## PROBLEM TO WORK ON
Render every line of the data below as a Markdown table with two columns, Row and Line, numbering the rows and leaving out blank lines.

Stored data:
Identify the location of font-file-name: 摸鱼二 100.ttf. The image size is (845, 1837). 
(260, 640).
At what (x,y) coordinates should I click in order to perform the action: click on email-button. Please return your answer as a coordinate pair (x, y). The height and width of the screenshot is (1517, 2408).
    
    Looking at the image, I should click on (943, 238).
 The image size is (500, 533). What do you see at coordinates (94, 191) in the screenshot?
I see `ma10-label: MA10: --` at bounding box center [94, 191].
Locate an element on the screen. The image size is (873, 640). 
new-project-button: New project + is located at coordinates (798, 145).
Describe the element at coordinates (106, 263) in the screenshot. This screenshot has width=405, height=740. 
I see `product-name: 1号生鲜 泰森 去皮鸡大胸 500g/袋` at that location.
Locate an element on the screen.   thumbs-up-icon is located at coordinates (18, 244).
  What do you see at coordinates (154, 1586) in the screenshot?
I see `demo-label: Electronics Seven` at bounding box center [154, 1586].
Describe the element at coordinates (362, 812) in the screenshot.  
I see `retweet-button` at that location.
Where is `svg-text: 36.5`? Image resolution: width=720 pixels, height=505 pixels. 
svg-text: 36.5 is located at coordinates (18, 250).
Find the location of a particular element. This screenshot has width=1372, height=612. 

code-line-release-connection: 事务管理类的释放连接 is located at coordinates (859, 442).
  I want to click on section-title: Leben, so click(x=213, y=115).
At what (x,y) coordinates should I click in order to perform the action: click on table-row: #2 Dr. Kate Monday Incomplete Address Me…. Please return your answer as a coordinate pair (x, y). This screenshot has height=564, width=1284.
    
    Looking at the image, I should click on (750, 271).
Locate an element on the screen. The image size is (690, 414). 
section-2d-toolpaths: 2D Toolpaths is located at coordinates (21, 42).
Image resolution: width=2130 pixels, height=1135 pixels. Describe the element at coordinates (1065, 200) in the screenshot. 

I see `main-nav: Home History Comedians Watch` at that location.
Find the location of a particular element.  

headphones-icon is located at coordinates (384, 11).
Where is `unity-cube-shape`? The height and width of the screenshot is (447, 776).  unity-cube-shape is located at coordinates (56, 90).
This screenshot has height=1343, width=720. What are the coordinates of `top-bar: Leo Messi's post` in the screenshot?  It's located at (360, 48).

## REPLY
| Row | Line |
|---|---|
| 1 | Identify the location of font-file-name: 摸鱼二 100.ttf. The image size is (845, 1837).  |
| 2 | (260, 640). |
| 3 | At what (x,y) coordinates should I click in order to perform the action: click on email-button. Please return your answer as a coordinate pair (x, y). The height and width of the screenshot is (1517, 2408). |
| 4 |     Looking at the image, I should click on (943, 238). |
| 5 |  The image size is (500, 533). What do you see at coordinates (94, 191) in the screenshot? |
| 6 | I see `ma10-label: MA10: --` at bounding box center [94, 191]. |
| 7 | Locate an element on the screen. The image size is (873, 640).  |
| 8 | new-project-button: New project + is located at coordinates (798, 145). |
| 9 | Describe the element at coordinates (106, 263) in the screenshot. This screenshot has width=405, height=740.  |
| 10 | I see `product-name: 1号生鲜 泰森 去皮鸡大胸 500g/袋` at that location. |
| 11 | Locate an element on the screen.   thumbs-up-icon is located at coordinates (18, 244). |
| 12 |   What do you see at coordinates (154, 1586) in the screenshot? |
| 13 | I see `demo-label: Electronics Seven` at bounding box center [154, 1586]. |
| 14 | Describe the element at coordinates (362, 812) in the screenshot.   |
| 15 | I see `retweet-button` at that location. |
| 16 | Where is `svg-text: 36.5`? Image resolution: width=720 pixels, height=505 pixels.  |
| 17 | svg-text: 36.5 is located at coordinates (18, 250). |
| 18 | Find the location of a particular element. This screenshot has width=1372, height=612.  |
| 19 | code-line-release-connection: 事务管理类的释放连接 is located at coordinates (859, 442). |
| 20 |   I want to click on section-title: Leben, so click(x=213, y=115). |
| 21 | At what (x,y) coordinates should I click in order to perform the action: click on table-row: #2 Dr. Kate Monday Incomplete Address Me…. Please return your answer as a coordinate pair (x, y). This screenshot has height=564, width=1284. |
| 22 |     Looking at the image, I should click on (750, 271). |
| 23 | Locate an element on the screen. The image size is (690, 414).  |
| 24 | section-2d-toolpaths: 2D Toolpaths is located at coordinates (21, 42). |
| 25 | Image resolution: width=2130 pixels, height=1135 pixels. Describe the element at coordinates (1065, 200) in the screenshot.  |
| 26 | I see `main-nav: Home History Comedians Watch` at that location. |
| 27 | Find the location of a particular element.   |
| 28 | headphones-icon is located at coordinates (384, 11). |
| 29 | Where is `unity-cube-shape`? The height and width of the screenshot is (447, 776).  unity-cube-shape is located at coordinates (56, 90). |
| 30 | This screenshot has height=1343, width=720. What are the coordinates of `top-bar: Leo Messi's post` in the screenshot?  It's located at (360, 48). |